I suppose you’ll go to Lincoln now and see what you can learn from Herbert Shelkin,” said Ann Gashry eyeing Harding over the rim of her teacup. “If you’re set on finding out what’s behind all this, it’s the obvious thing to do.”

“Yes,” said Harding thoughtfully. “It is.”

“But I must warn you that extracting information from that man-information you want, at any rate, as opposed to whatever double-talk he’s in the mood to serve up-is no easy matter.”

“Think it’d be a waste of time to try?”

“I wouldn’t go that far. Kerry and I agreed after our meeting with him that it was clear he had the missing pages. She swore she’d find a way to get a look at them and maybe she succeeded. Our trip to Lincoln was actually the last time I saw her. It’s possible she had another crack at Shelkin before going to the Scillies. Probable, I’d have to say, given how determined she always was to accomplish whatever she set her sights on. I knew her from childhood as a very strong-willed person.”

“Was she born here in Dulwich?”

“Yes. Her father worked for British Telecom. He and his wife were a very sedate couple. Kerry was anything but, of course. It was always a pleasure to see her when she whirled back, from wherever her glamorous career had taken her, to visit them.”

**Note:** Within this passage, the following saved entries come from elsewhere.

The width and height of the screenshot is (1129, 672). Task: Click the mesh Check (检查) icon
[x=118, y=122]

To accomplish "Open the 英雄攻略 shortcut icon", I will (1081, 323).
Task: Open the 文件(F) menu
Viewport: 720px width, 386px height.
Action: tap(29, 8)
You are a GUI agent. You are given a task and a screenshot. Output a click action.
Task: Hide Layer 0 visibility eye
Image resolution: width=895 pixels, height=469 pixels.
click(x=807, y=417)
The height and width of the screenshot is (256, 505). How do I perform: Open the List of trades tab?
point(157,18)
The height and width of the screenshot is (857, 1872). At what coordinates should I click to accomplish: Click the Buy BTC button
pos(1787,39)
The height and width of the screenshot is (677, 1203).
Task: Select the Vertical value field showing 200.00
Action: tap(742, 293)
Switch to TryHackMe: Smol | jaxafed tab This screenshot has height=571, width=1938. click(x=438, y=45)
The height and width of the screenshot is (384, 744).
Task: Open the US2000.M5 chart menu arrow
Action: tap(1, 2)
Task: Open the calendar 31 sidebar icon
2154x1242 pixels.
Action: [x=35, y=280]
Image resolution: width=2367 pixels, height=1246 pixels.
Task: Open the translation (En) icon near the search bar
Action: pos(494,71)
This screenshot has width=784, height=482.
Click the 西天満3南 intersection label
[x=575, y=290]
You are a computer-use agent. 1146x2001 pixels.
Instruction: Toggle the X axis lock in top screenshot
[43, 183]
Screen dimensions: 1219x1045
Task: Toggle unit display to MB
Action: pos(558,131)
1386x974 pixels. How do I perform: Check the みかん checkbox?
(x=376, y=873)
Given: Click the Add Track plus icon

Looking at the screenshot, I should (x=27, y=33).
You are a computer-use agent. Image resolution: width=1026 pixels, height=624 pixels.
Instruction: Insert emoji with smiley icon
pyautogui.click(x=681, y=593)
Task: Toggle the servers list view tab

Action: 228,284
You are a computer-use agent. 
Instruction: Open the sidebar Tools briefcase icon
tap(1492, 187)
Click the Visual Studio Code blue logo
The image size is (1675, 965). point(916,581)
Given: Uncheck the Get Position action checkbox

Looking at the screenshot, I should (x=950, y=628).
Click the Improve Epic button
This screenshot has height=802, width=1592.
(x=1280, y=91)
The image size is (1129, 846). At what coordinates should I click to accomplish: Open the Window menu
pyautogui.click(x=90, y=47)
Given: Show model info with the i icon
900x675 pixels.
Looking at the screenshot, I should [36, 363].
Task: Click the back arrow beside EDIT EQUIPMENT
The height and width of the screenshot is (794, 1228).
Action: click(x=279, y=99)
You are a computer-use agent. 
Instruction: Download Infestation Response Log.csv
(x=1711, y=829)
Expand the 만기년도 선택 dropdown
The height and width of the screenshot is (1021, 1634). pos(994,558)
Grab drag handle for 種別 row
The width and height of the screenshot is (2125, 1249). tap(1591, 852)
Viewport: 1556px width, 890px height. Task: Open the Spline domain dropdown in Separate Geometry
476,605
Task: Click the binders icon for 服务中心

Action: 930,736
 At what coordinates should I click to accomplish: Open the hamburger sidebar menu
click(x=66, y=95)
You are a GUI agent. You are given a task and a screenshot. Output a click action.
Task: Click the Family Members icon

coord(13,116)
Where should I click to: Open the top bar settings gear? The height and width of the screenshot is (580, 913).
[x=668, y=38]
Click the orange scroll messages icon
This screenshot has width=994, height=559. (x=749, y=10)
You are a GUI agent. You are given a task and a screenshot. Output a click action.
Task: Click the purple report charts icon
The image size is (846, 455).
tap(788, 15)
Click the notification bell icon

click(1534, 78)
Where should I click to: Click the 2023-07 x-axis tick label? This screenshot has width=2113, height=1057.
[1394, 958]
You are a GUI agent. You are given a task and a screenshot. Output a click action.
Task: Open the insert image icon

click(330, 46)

“And to visit you, no doubt.”

“Well, the connection with Nathan meant we kept in touch, I’m glad to say. Of course…” Ann set her cup in its saucer and drew herself up, as if in preparation for some important announcement. “Nothing good came of Kerry’s interest in Shelkin’s secrets, Mr. Harding. It destroyed her and, indirectly, her parents. It turned Nathan into… what he became. And it caused Hayley a lot of suffering. Admiral Shovell’s ring is, in the final analysis, just an unremarkable piece of Georgian jewellery Bearing that in mind, my advice to you is to go home and forget all this.” She smiled. “But you won’t, of course.”